Iowa contractors recover from floods

At least one contractor who fell victim to the Iowa floods in mid-June predicted it will take more than a year for the company to fully recover.

Cedar Rapids, Iowa — At least one contractor who fell victim to the Iowa floods in mid-June predicted it will take more than a year for the company to fully recover.

Krall Plumbing had just moved to a new location here six months before the flooding, according to Deb Krall, wife of owner Don Krall.

“We're not even thinking about putting our office back in the shop for over a year because it is going to take us that long to get everything cleaned up and then try to build up some money,” she said. “We had just finished remodeling it, and now we have to tear it all out.”

When the rains began, a surveyor told Deb and her husband the water would never overpower the 3-ft. high wall of sandbags in front of their business. By the time it was all over, the couple ended up with 6 ft. of water inside their building.

Deb Krall said her husband knew something was wrong when water started shooting up through cracks in the shop's floor after only about 10 minutes.

“When he came out, water was over the sandbags,” she said. “It was running over the top of them, and there was no water when he went in.”
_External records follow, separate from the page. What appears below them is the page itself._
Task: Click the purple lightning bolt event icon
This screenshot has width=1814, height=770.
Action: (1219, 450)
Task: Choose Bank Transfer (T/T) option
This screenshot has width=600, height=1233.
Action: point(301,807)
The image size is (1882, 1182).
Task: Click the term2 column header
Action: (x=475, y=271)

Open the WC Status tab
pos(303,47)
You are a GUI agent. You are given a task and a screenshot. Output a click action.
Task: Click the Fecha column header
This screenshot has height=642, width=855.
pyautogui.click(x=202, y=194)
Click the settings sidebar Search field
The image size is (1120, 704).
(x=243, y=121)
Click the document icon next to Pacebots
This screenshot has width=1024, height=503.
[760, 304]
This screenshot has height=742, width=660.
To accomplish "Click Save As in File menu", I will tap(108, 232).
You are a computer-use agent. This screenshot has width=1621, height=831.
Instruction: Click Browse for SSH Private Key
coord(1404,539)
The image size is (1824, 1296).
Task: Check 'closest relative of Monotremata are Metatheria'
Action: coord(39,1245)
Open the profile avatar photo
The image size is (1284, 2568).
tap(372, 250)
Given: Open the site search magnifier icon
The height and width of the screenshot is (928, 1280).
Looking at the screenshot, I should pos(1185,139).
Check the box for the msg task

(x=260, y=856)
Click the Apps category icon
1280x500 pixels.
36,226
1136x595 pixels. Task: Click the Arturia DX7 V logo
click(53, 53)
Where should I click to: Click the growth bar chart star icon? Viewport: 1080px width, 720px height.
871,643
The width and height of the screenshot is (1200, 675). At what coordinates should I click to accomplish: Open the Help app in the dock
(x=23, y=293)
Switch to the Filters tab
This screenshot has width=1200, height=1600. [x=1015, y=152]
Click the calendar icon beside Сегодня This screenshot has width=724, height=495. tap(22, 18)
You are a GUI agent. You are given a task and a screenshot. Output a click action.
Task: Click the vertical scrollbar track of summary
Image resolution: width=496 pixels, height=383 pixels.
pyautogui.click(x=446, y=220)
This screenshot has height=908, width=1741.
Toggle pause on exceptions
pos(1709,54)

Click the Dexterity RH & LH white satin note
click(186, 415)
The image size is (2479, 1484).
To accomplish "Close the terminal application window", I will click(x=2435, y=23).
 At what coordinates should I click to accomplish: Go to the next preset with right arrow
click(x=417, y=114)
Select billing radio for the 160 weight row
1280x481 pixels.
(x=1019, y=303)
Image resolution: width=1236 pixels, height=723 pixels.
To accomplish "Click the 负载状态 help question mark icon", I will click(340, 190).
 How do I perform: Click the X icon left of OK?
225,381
While the couple was able to salvage all of their computers and bookwork, the business lost three vehicles as well as a pipe-cutting machine and other important material, Krall said.

“We quit keeping track of (the damages) at $180,000, and that didn't even go into a lot of the hand tools,” she said.

Schaal Heating and Cooling in Des Moines fared slightly better. When the Des Moines River's levy broke, it dumped a little more than 6 ft. of water into the company's building, according to Roger Fouche, the company's president and owner.

However, Fouche said lessons learned during similar flooding in 1993 helped lessen the impact of this year's deluge. Fouche recalled that in 1993, his business had only about six hours of notice before flooding began. This year, the company knew about the potential risks five to six days ahead of time, he said.

“We've been through it before and we were a little better prepared this time,” he said.

Fouche said the advanced warning allowed his company to relocate all essential materials to another location or to a second floor. The contractor now is remodeling after gutting the water damaged office building.

“As bad as it is, I still consider us pretty lucky,” Fouche said. “If we would have had another 8 or 10 ft., then basically my building would have disappeared under water.”

Fouche estimated the building suffered $125,000 to $150,000 in damages.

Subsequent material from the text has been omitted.